Так был принят семьей второй дар Алисы Деготь.
Бойтесь данайцев, дары приносящих… Нет, не поблекла в веках ветхозаветная мудрость.
Тою же ночью хозяин дома проснулся в глубокой тьме супружеской опочивальни от странного звука. Еле слышно шуршал под потолком кондиционер. Это было привычно. Но вот незнакомый звук повторился. Из-под двери виднелся свет: верно, Ло не спала. По лаковому паркету коридора, выбивая мелкую дробь, глухо топотали крохотные лапы. Но был и еще какой-то звук, более отдаленный. Он медленно поднялся, стараясь не потревожить неподвижную Аликс, и, накинув халат, приоткрыл дверь.
Египетская кошка носилась по коридору боком, то высоко задирая хвост, то хлеща им себя по бокам, как разъяренная львица. Появление пары босых человеческих ног вдохновило ее на новую пробежку и прыжок на добычу. Стреноженный кольцом кошачьих лап, он постепенно продвигался к двери ванной. Из-под нее тоже виднелся свет и доносился тот самый звук. Это были всхлипывания.
Слишком безутешные, чтобы продолжаться в одиночестве. Ло отперла быстро, но не появилась. Отбившись от цепких лап подарка, он вошел сам.
Дочь плакала, сидя на краю ванной, опустив голову. Он сел рядом и попытался обнять ее за плечи. Он почувствовал, как она напряглась, быстро сунула что-то в карман – и прянула в сторону. Всхлипывания возобновились.
Он бормотал дежурные утешения – как часто приходилось ее утешать, эту беззащитную девочку! Превращение в женщину давалось ей с не меньшим трудом, чем метаморфоз гусеницы в бабочку. Чем старше она становилась, тем больше плакала. И тем горше. Казалось, рыдания необходимы ей, чтобы в содроганиях и муках обрести новую форму – женскую. Взрослую. Окончательную. Но до этого, видно, еще далеко.

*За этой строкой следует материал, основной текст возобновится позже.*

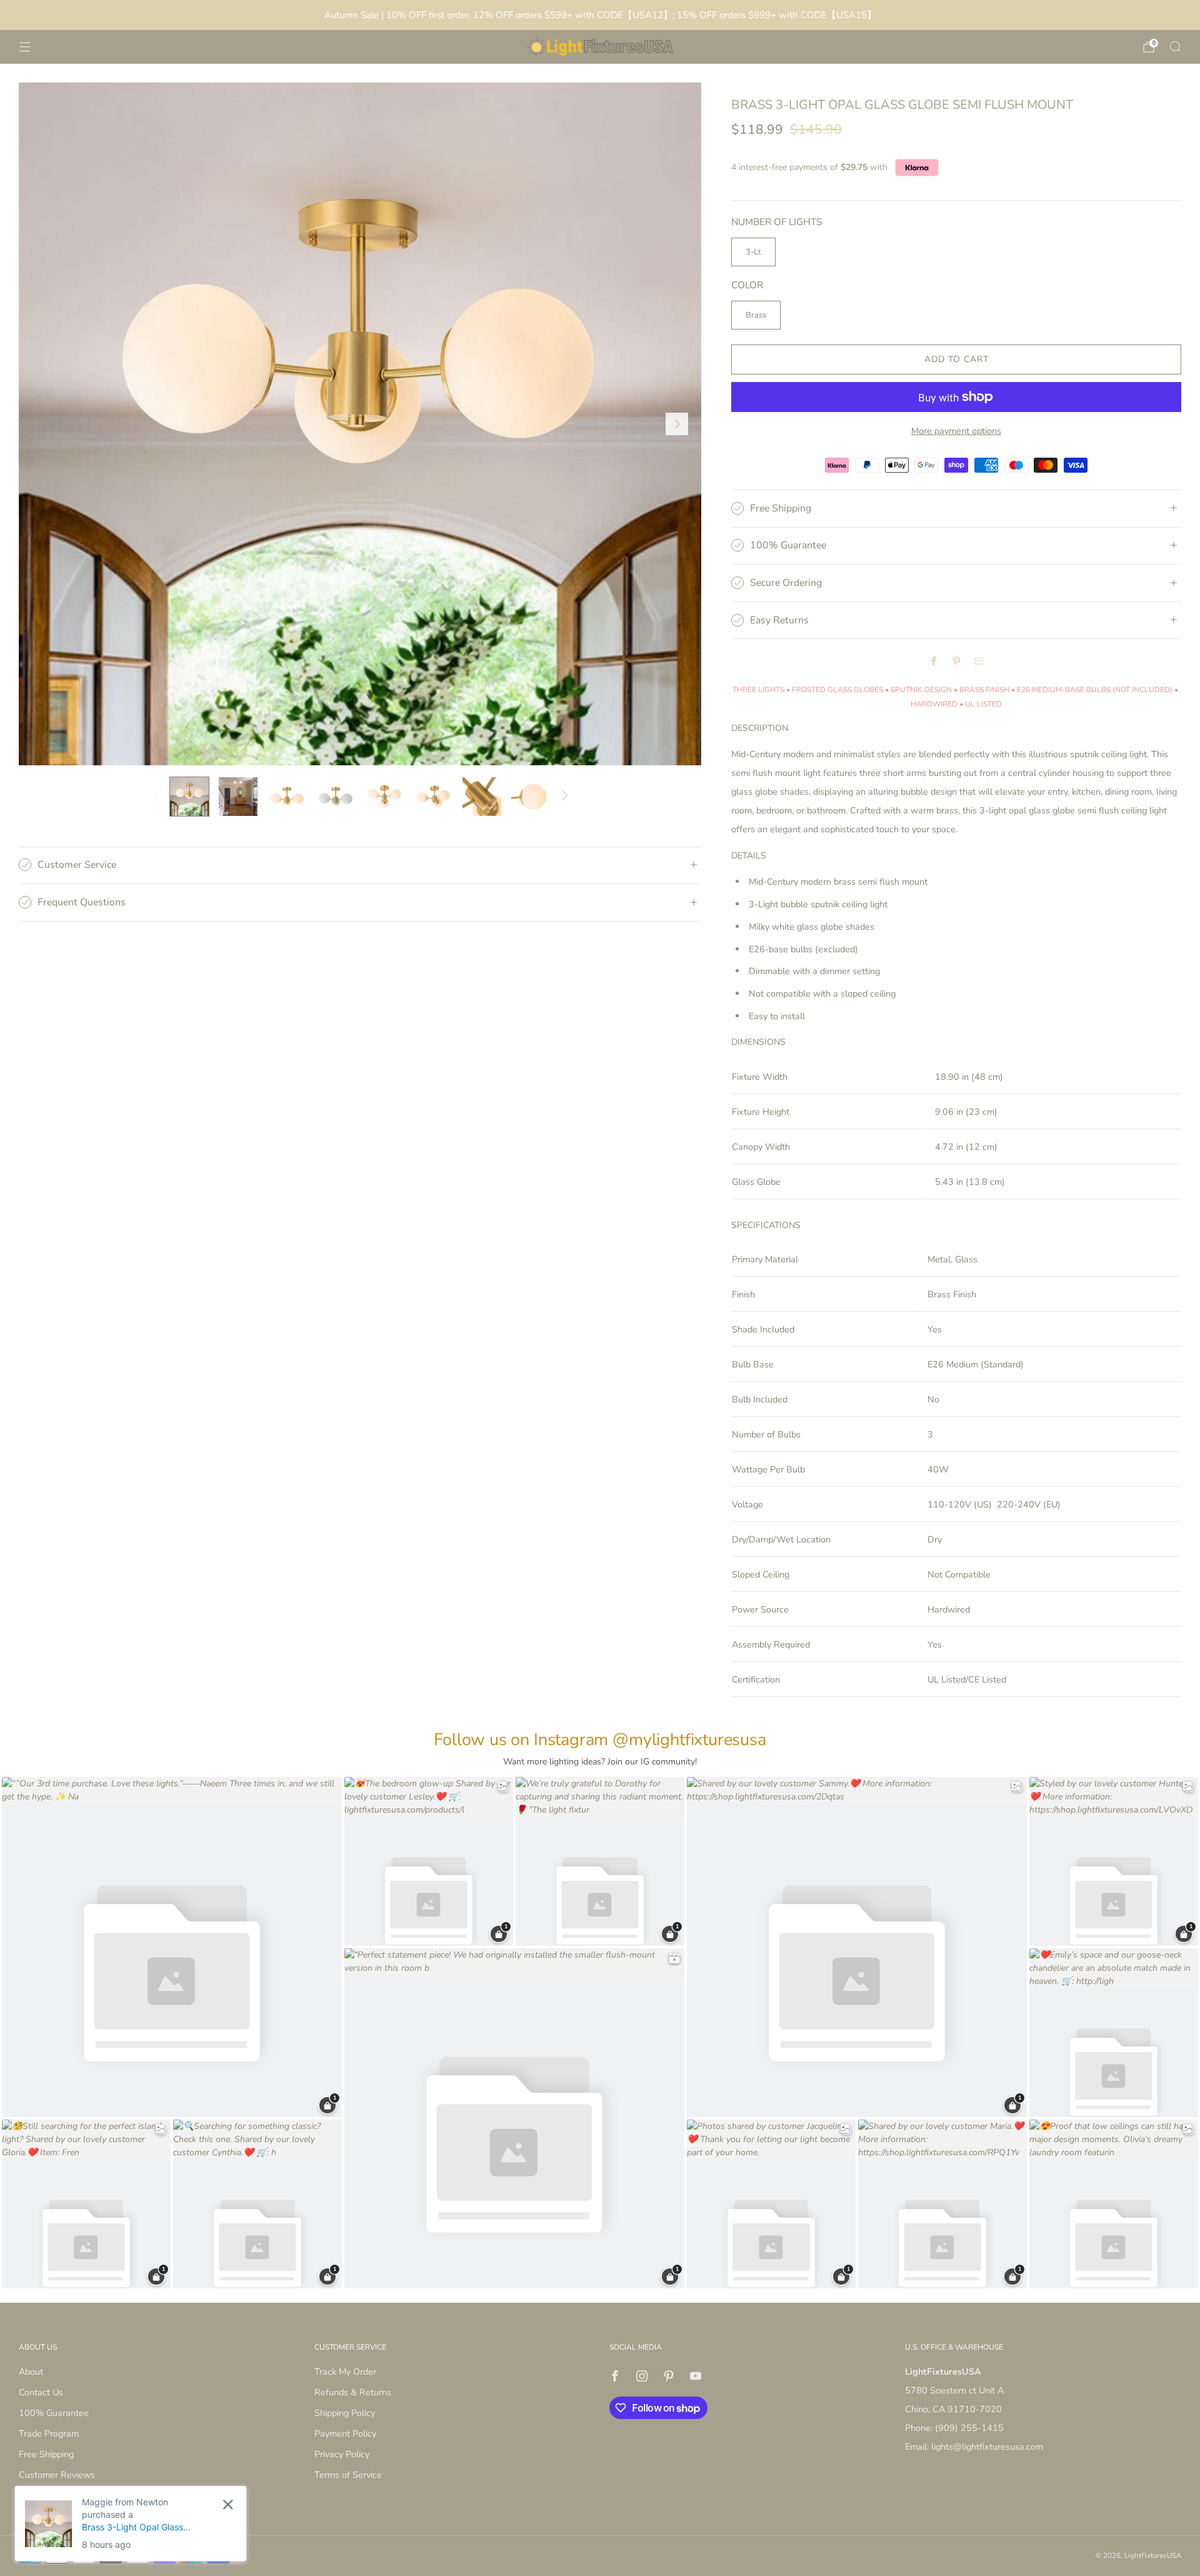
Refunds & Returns (352, 2392)
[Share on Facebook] (934, 661)
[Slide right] (565, 796)
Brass (756, 315)
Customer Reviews (57, 2474)
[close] (227, 2504)
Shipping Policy (344, 2413)
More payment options (956, 431)
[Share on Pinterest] (956, 661)
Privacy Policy (341, 2454)
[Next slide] (677, 424)
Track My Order (345, 2371)
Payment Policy (345, 2433)
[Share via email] (979, 661)
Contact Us (41, 2392)
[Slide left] (154, 796)
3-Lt (753, 252)
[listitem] (600, 15)
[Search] (1175, 46)
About (31, 2371)
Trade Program (49, 2433)
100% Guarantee (54, 2413)
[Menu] (25, 47)
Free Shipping (46, 2454)
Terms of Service (348, 2474)
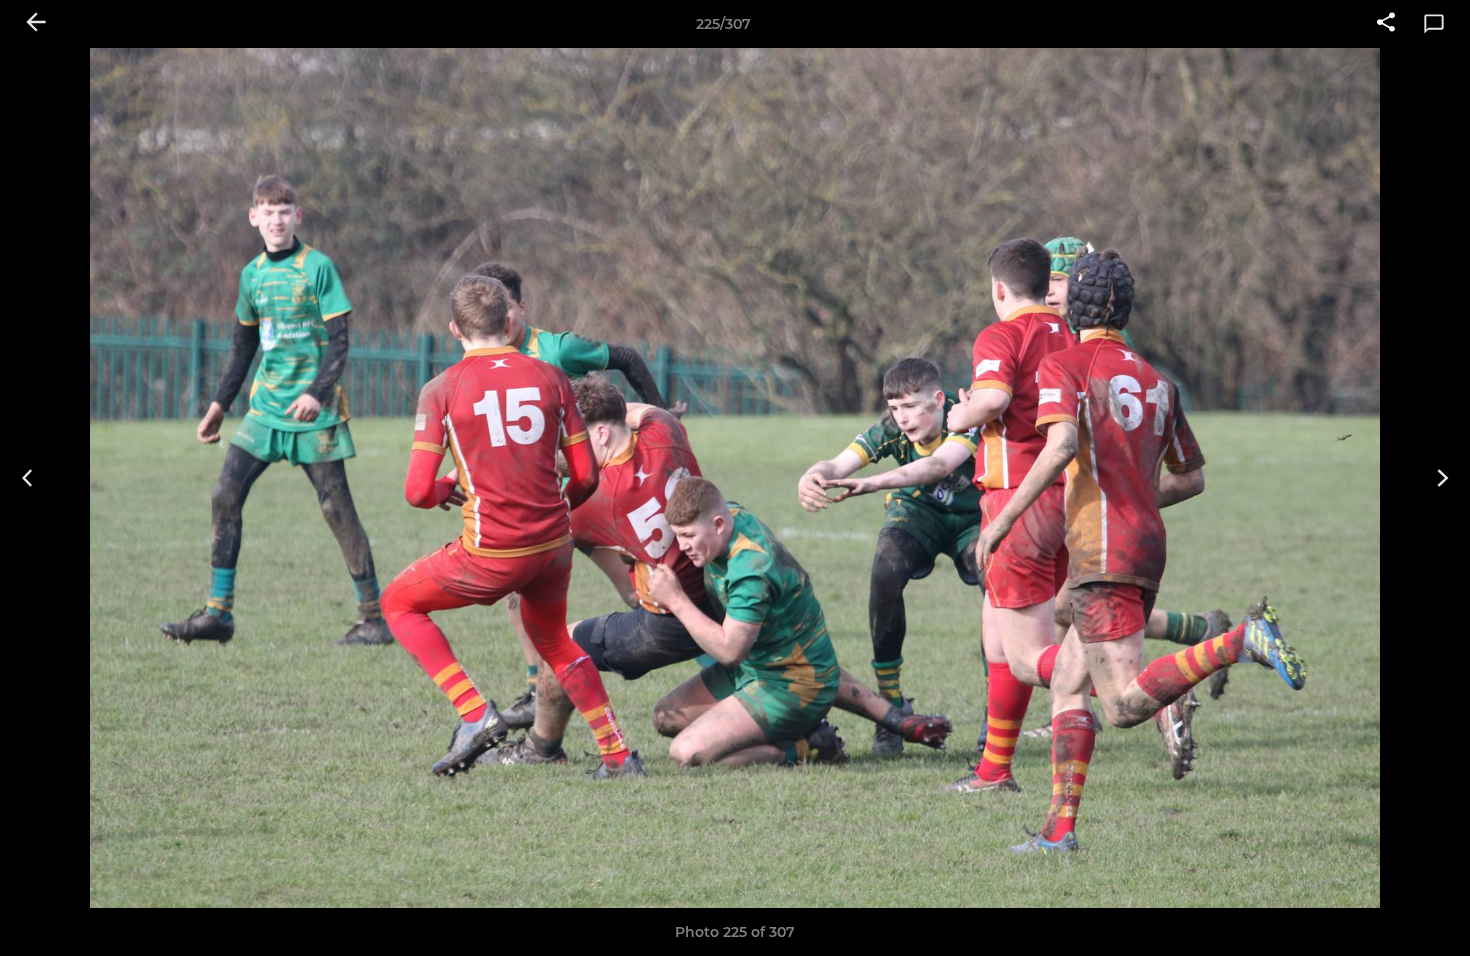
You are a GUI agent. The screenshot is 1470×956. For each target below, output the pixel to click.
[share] (1386, 24)
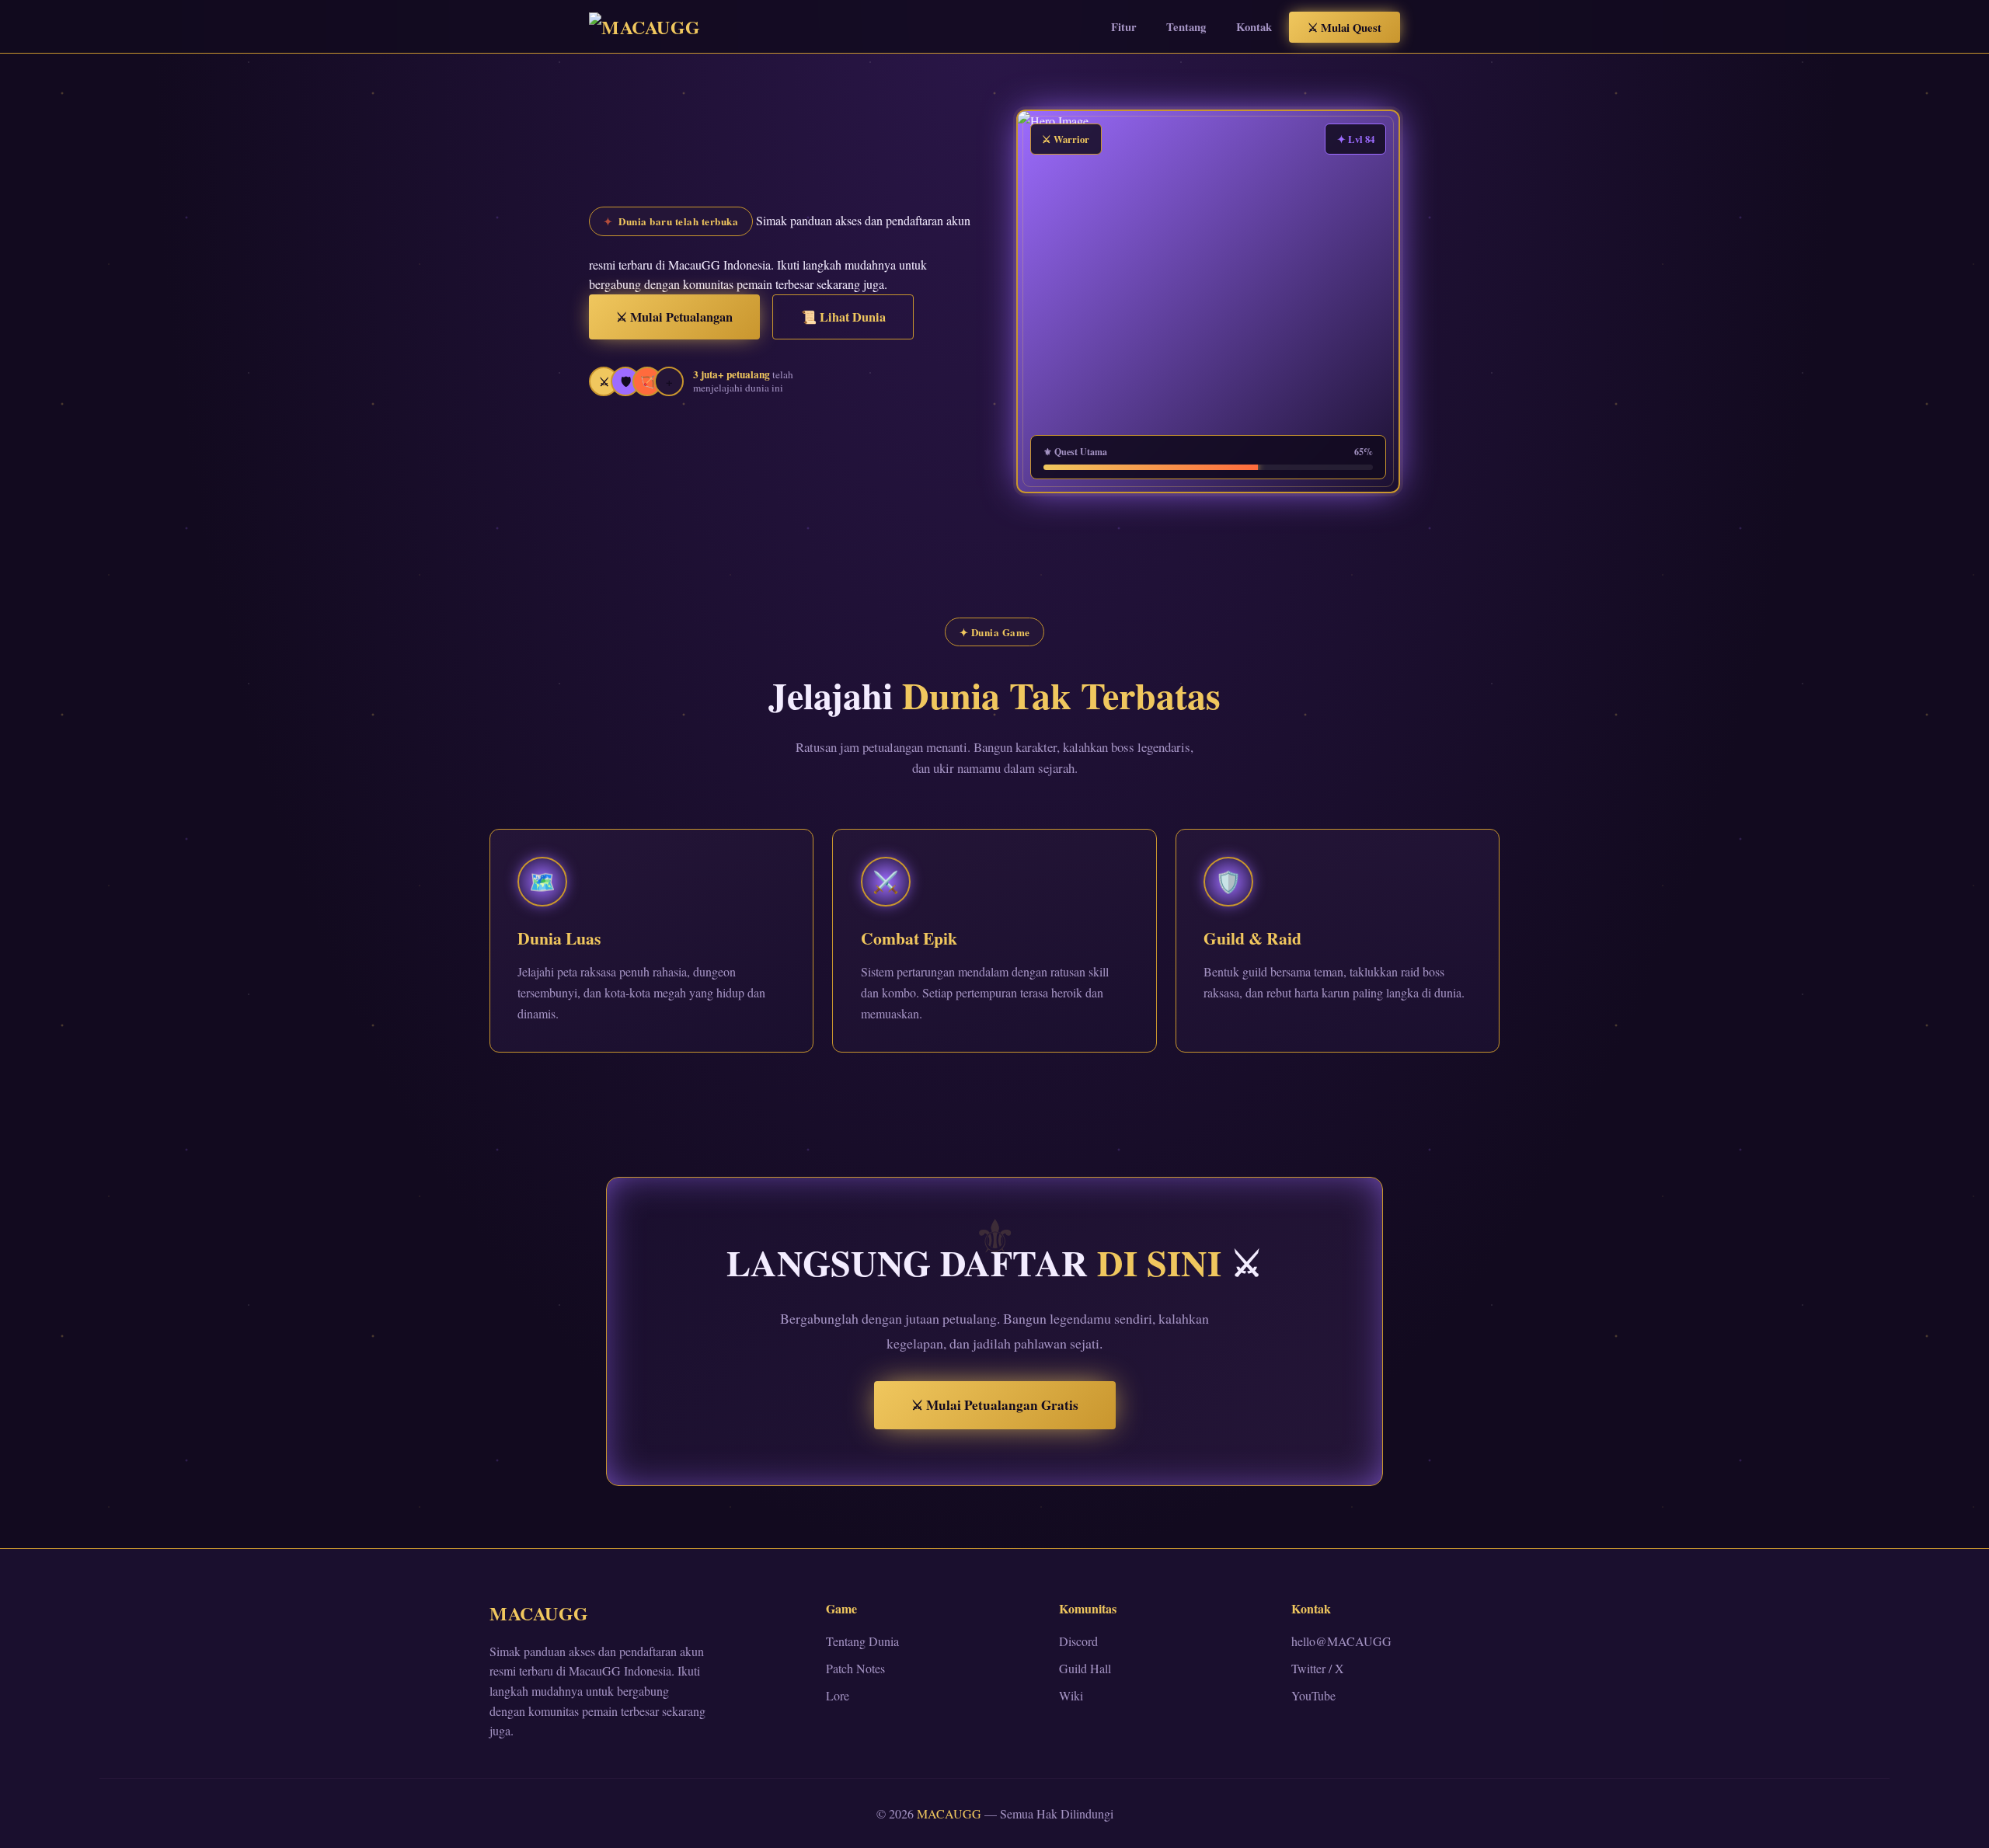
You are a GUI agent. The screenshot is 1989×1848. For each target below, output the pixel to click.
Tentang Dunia (862, 1641)
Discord (1078, 1641)
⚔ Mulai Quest (1344, 27)
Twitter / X (1317, 1668)
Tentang (1186, 27)
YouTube (1313, 1695)
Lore (837, 1695)
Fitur (1124, 27)
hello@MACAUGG (1341, 1641)
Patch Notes (855, 1668)
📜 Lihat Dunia (843, 317)
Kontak (1254, 27)
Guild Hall (1085, 1668)
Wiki (1071, 1695)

Наконец ему удалось придвинуться вплотную. Она уже не сопротивлялась. И тут бедром, сквозь толстые махровые халаты – свой и ее – он ощутил что-то твердое у нее в кармане. Ловко просунул руку – и извлек мобильник. Свой мобильник. Старый. Дешевый. Привычный. Любимый.
– Лола? – Он был уже в панике. – Зачем? Что? Он же был у меня под подушкой!
– Вот именно. Под подушкой. – Она всхлипнула. – У меня на телефоне деньги кончились. И… И… – Она разрыдалась.
– Ну что ты. – Он взял себя в руки и постарался, чтобы голос звучал правильно: устало, буднично, скучно. – Ну и что ты там такого могла обнаружить? Только не говори, что любовные послания.
Именно их, – понял он, пытаясь припомнить, стер ли свои, отправленные. И не мог. Играть приходилось вслепую, и игра была опасной. Ло была маминой дочкой – не его. Все-таки маминой. С Аликс они говорили по-английски, с ним – только по-русски. С ней – много и доверительно. С ним – выясняя отношения, возмущаясь, требуя, диктуя.
– Это… Это… Возмутительно! – Дочь перешла от рыданий к крику. – Как ты мог! – И тут же жалобно, тоскливо, беззащитно: – Как же теперь? Неужели ты нас больше не любишь? Маму? Меня? О-о-о… – Обхватив голову, она тихо застонала.